Generic Olanzapine: Health Authority Opportunity or Nightmare?

A. Aleksander Araszkiewicz; Katarzyna Szabert; Brian Godman; Magdalena Wladysiuk; Corrado Barbui; Alan Haycox

Disclosures

Expert Rev Pharmacoeconomics Outcomes Res. 2008;8(6):549-555. 

In This Article

Results

The notes of 85 outpatients initially prescribed either Zyprexa (38 patients) or a branded generic olanzapine (47 patients) were examined during the study period. Patients prescribed Zyprexa were further broken down into those continually prescribed Zyprexa and those switched to branded generic olanzapine formulations once available. Switching to generic olanzapine occurred almost immediately once it became available in view of the substantial copayment differential. Patient copayments averaged over 87 to 155 zl per pack depending on the strength of olanzapine versus 3.2 zl for the lowest priced branded olanzapine. Each generic olanzapine formulation subsequently had a different shape, color and packaging characteristic to Zyprexa.

The patient characteristics are contained in Table 1 . The differences in the patient numbers, as well as the length of follow-up in the three groups, is explained by the timing of generic olanzapine availability as well as the start date of the study, for example patients on Zyprexa were routinely switched to generic olanzapine once launched in October 2003.

The average length of follow-up was extensive in all groups averaging over 1-4 years ( Table 1 ).
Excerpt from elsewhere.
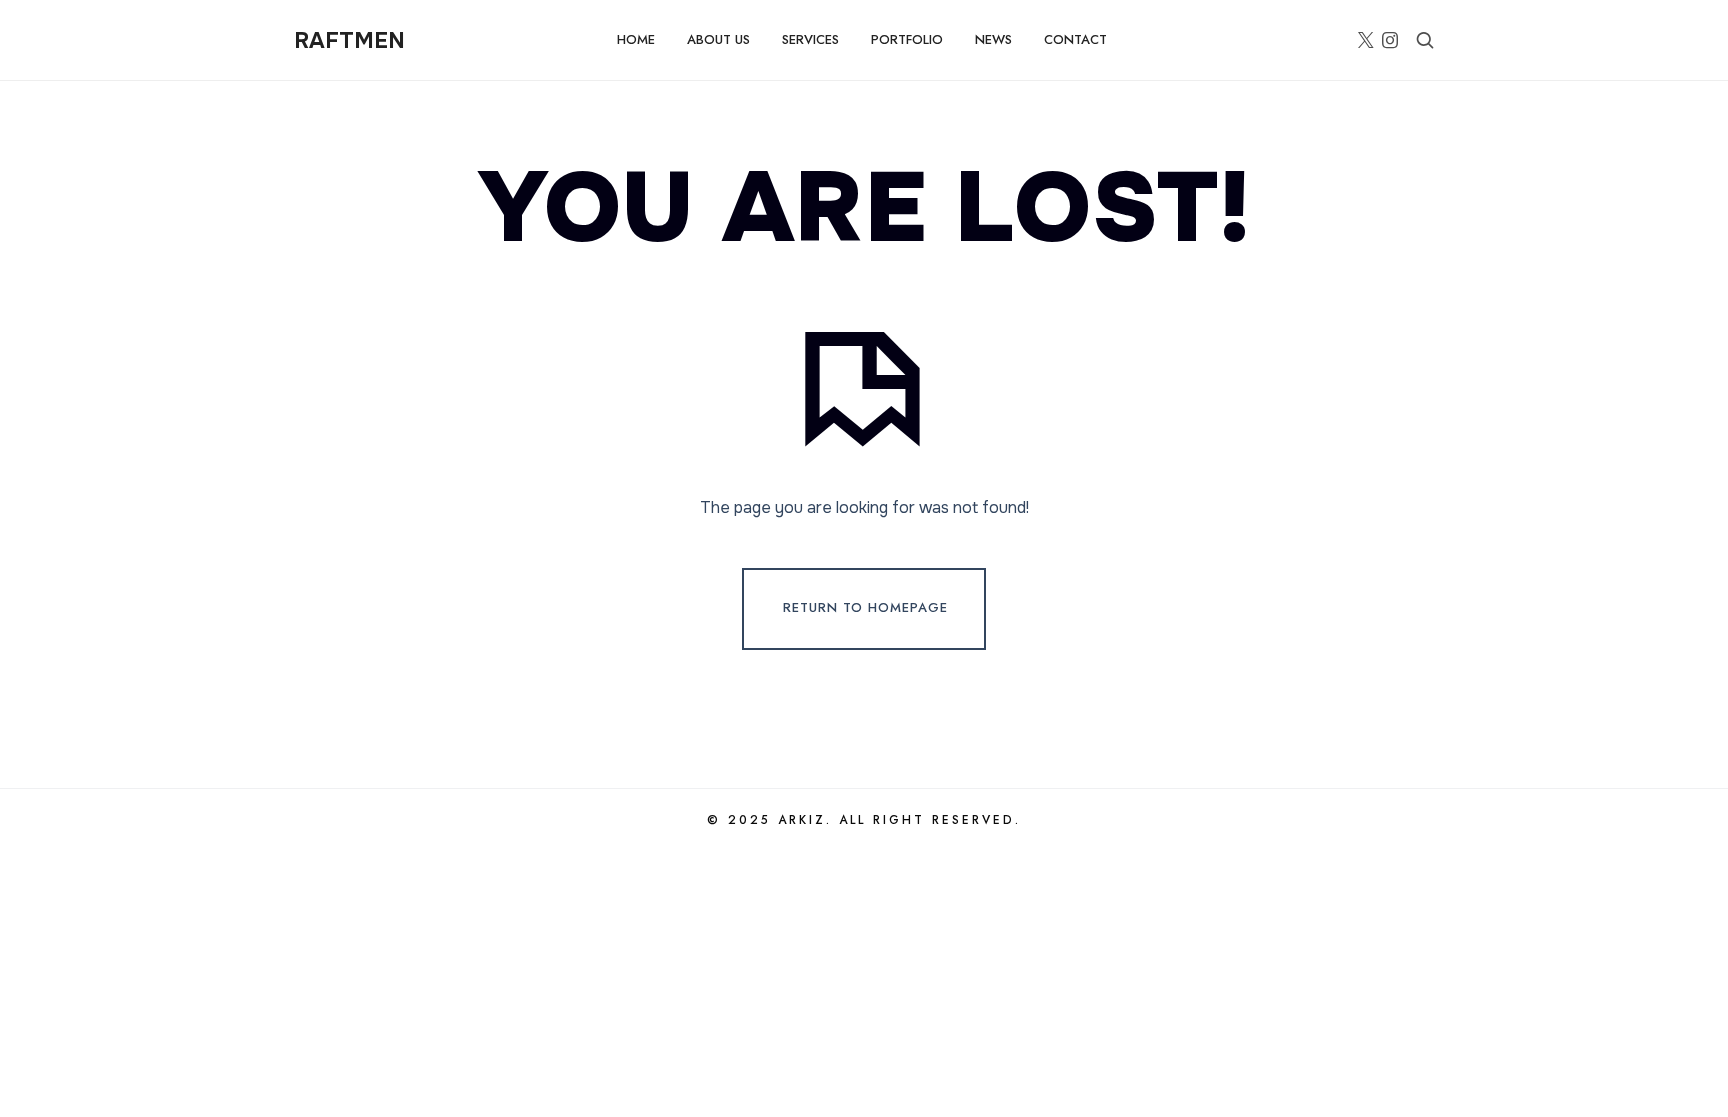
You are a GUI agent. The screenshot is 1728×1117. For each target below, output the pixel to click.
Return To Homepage (865, 607)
Alongside this, no patient prescribed generic olanzapine requested to be switched back to Zyprexa.

The average effective dose of the different olanzapine formulations appeared similar at 18.4 ± 4.96 mg in patients first prescribed Zyprexa and 17.4 ± 9.9 mg in patients first prescribed generic olanzapine. There was also no appreciable change in the dose of generic olanzapine prescribed in the 25 outpatients switched from Zyprexa to generic olanzapine during their extensive follow-up averaging over 2 years. There were also no observable differences in the frequency and intensity of outpatient visits between the three groups.

The clinical characteristics including the number of patients who experienced a recurrence of psychotic symptoms with the various olanzapine formulations are contained in Figure 1.

Figure 1.

Clinical findings for the various olanzapine formulations among 85 outpatients.
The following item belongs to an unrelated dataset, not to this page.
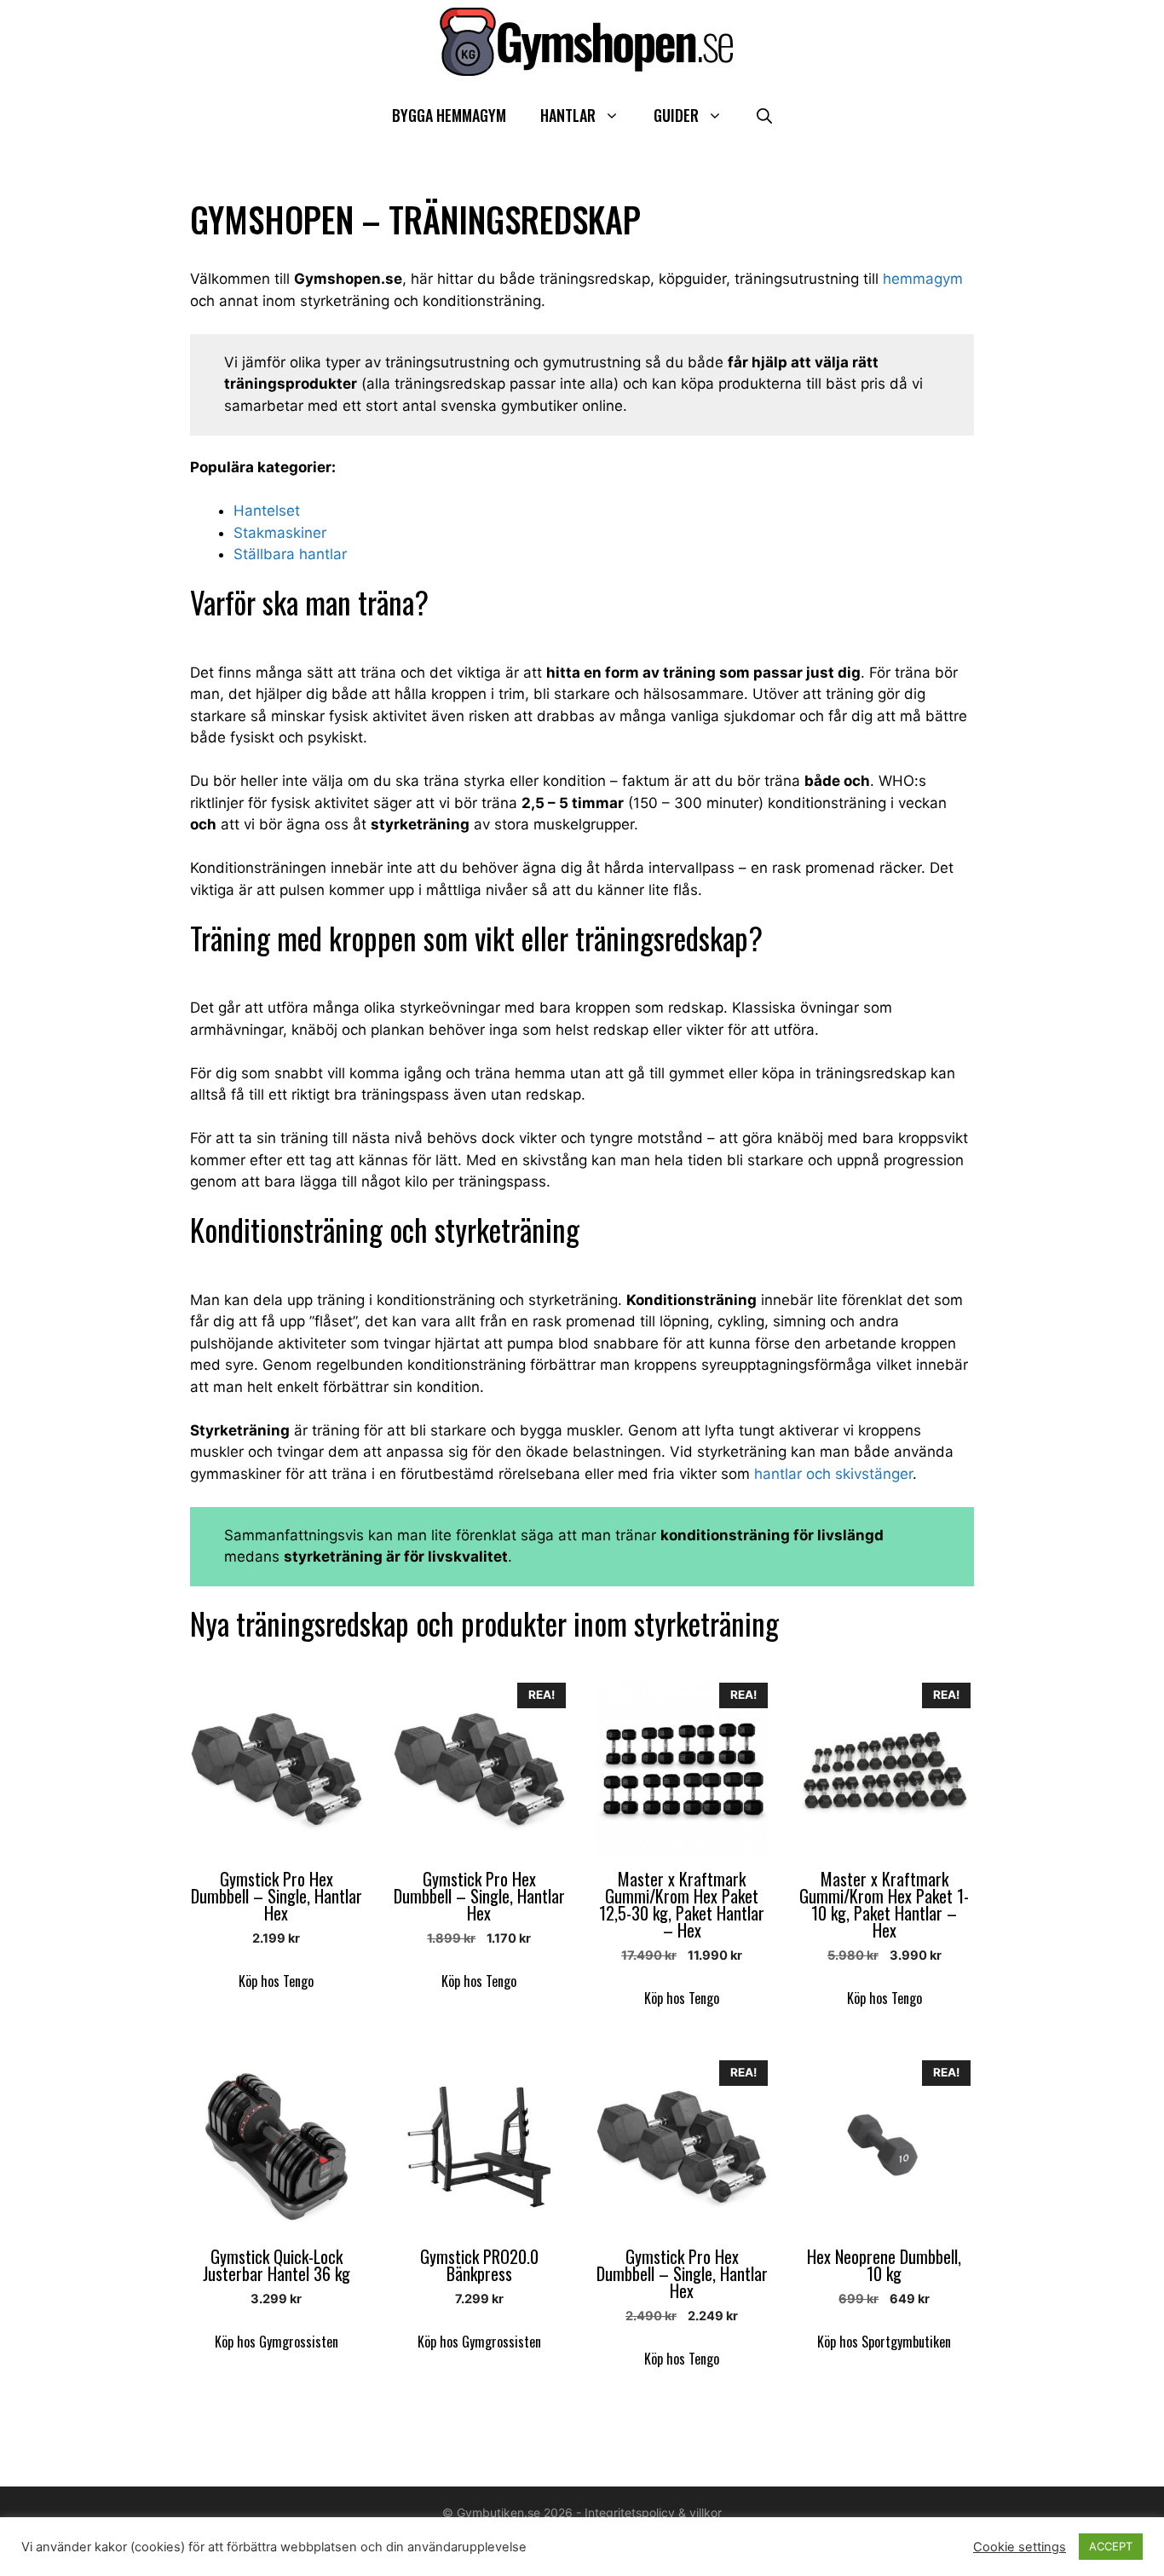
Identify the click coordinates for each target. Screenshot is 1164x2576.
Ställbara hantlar (290, 554)
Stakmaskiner (279, 532)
There were no unusual side-effects recorded in the patients' notes, either when patients were switched from Zyprexa to generic formulations or prescribed generic olanzapine initially. Only one outpatient relapsed owing to side-effects while on any formulation of olanzapine, in this case Zyprexa.

Overall 41 relapses were recorded among 33 of the 85 outpatients over the period of the substantial follow-up averaging a minimum of 1.21 years (Figure 1). The reasons for the relapses were not reported in the majority of cases. This generally means that the psychiatrists were not sufficiently concerned to record the reasons in the notes (i.e., not due to side-effects or poor compliance but other situations, such as social and life events). The majority of relapses were managed in outpatients (60%). Changing medication was the principal management activity amongst outpatients (68%) followed by dose adjustment or a second antipsychotic added (28%). Among hospitalized patients, there was generally no record on the length of stay. Consequently, there was no opportunity to accurately compute the cost of relapses between the three groups. However, there is no reason to suspect any major differences among the three patient groups.

In the 25 patients initially prescribed Zyprexa before switching, there were a similar number of relapses whilst patients were prescribed Zyprexa and when switched to generic olanzapine ( Table 2 ). No reason was given for the majority of the relapses; poor compliance was stated as the reason in 35% of cases.

There were limited data on discontinuation rates on any olanzapine preparation in the patients' notes. The acquisition cost of olanzapine dropped considerably as different branded generic formulations of olanzapine became available, each competing to be the reference priced compound for reimbursement. Costs to the National Health Fund dropped from approximately 14.64 zl/defined daily dose (DDD) in October 2003 to approximately 8.79 zl/DDD[43] currently (1 September 2008); i.e., a 40% decrease. This decrease is likely to continue with at least five branded generic olanzapine formulations now available in Poland with the possibility of more formulations being launched, matching the situation with risperidone. The cost/DDD for risperidone has fallen by 77% in recent months with 14 branded generics currently available. This represents marginal cost savings with similar intensity of outpatient appointments between the groups as well as a similar number of relapses and their costs.